RuntimeError: CUDA out of memory in the second epoch

Siladittya_Manna · March 27, 2021, 2:58am

I am sharing a piece of my code where I am implementing SimCLR on a 16GB GPU. I am using a batch size of 64.

writer = SummaryWriter()
nr = 0
global_step = 0
current_epoch = 0
epochs = 30

def train(train_loader, model, criterion, optimizer, writer):
    loss_epoch = 0
    global global_step

    for step, (x_i, x_j) in enumerate(train_loader):
        optimizer.zero_grad()
        x_i = x_i.to('cuda:0')
        x_j = x_j.to('cuda:0')

        # positive pair, with encoding
        z_i = model(x_i)
        z_j = model(x_j)

        loss = criterion(z_i, z_j)
        loss.backward()

        optimizer.step()
    
        if nr == 0 and step % 10 == 0:
            print(f"Step [{step}/{len(train_loader)}]\t Loss: {round(loss.item(), 5)}")

        if nr == 0:
            writer.add_scalar("Loss/train_epoch", loss.item(), global_step)
            global_step += 1

        loss_epoch += loss.item()
    return loss_epoch

def valid(valid_loader, model, criterion, writer):
    loss_epoch = 0
    for step, (x_i, x_j) in enumerate(valid_loader):
    
        x_i = x_i.to('cuda:0')
        x_j = x_j.to('cuda:0')

        # positive pair, with encoding
        z_i = model(x_i)
        z_j = model(x_j)

        loss = criterion(z_i, z_j)
    
        if nr == 0 and step % 10 == 0:
            print(f"Step [{step}/{len(valid_loader)}]\t Loss: {round(loss.item(),5)}")

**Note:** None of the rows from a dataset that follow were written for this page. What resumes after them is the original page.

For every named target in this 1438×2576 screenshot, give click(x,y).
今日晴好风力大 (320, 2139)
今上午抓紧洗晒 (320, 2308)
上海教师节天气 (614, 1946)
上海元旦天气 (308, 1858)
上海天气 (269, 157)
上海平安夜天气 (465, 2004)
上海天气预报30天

        loss_epoch += loss.item()
    return loss_epoch

for epoch in range(epochs):
    
    print(f"Epoch [{epoch}/{epochs}]\t")
    stime = time.time()
    
    lr = optimizer.param_groups[0]["lr"]
    
    model.train()
    tr_loss_epoch = train(dl, model, criterion, optimizer, writer)

    if nr == 0 and scheduler:
        scheduler.step()

    if nr == 0 and epoch % 10 == 0:
        save_model(model, optimizer, current_epoch)
    
    model.eval()
    val_loss_epoch = valid(vdl, model, criterion, writer)
    
    if nr == 0:
        writer.add_scalar("Loss/train", tr_loss_epoch / len(dl), epoch)
        writer.add_scalar("Loss/valid", val_loss_epoch / len(vdl), epoch)
        writer.add_scalar("Misc/learning_rate", lr, epoch)
        print(
            f"Epoch [{epoch}/{epochs}]\t Training Loss: {tr_loss_epoch / len(dl)}\t lr: {round(lr, 5)}"
        )
        print(
            f"Epoch [{epoch}/{epochs}]\t Validation Loss: {val_loss_epoch / len(vdl)}\t lr: {round(lr, 5)}"
        )
        current_epoch += 1
        
    dg.on_epoch_end()
    
    time_taken = (time.time()-stime)/60
    print(f"Epoch [{epoch}/{epochs}]\t Time Taken: {time_taken} minutes")

## end training
save_model(model, optimizer, current_epoch)

The issue I am facing with this code is that the first epoch is running fine, but after the first is done and the code proceeds into the second epoch, I am getting this error

RuntimeError: CUDA out of memory. Tried to allocate 50.00 MiB (GPU 0; 15.90 GiB total capacity; 14.73 GiB already allocated; 27.06 MiB free; 14.85 GiB reserved in total by PyTorch)

Why am I getting this error in the second epoch if the first epoch is running without any error?

InnovArul · March 27, 2021, 3:33am

Can you try enclosing the above code under with torch.no_grad():?

model.eval()
with torch.no_grad():
    val_loss_epoch = valid(vdl, model, criterion, writer)

Siladittya_Manna · March 27, 2021, 3:48am

Thanks! It worked!!

I was ignorant of the fact that using “model.eval()” does not turn off gradient computation! It just acts as a switch for layers like BN.

Using “torch.no_grad()” prevents computation of gradients in the validation step.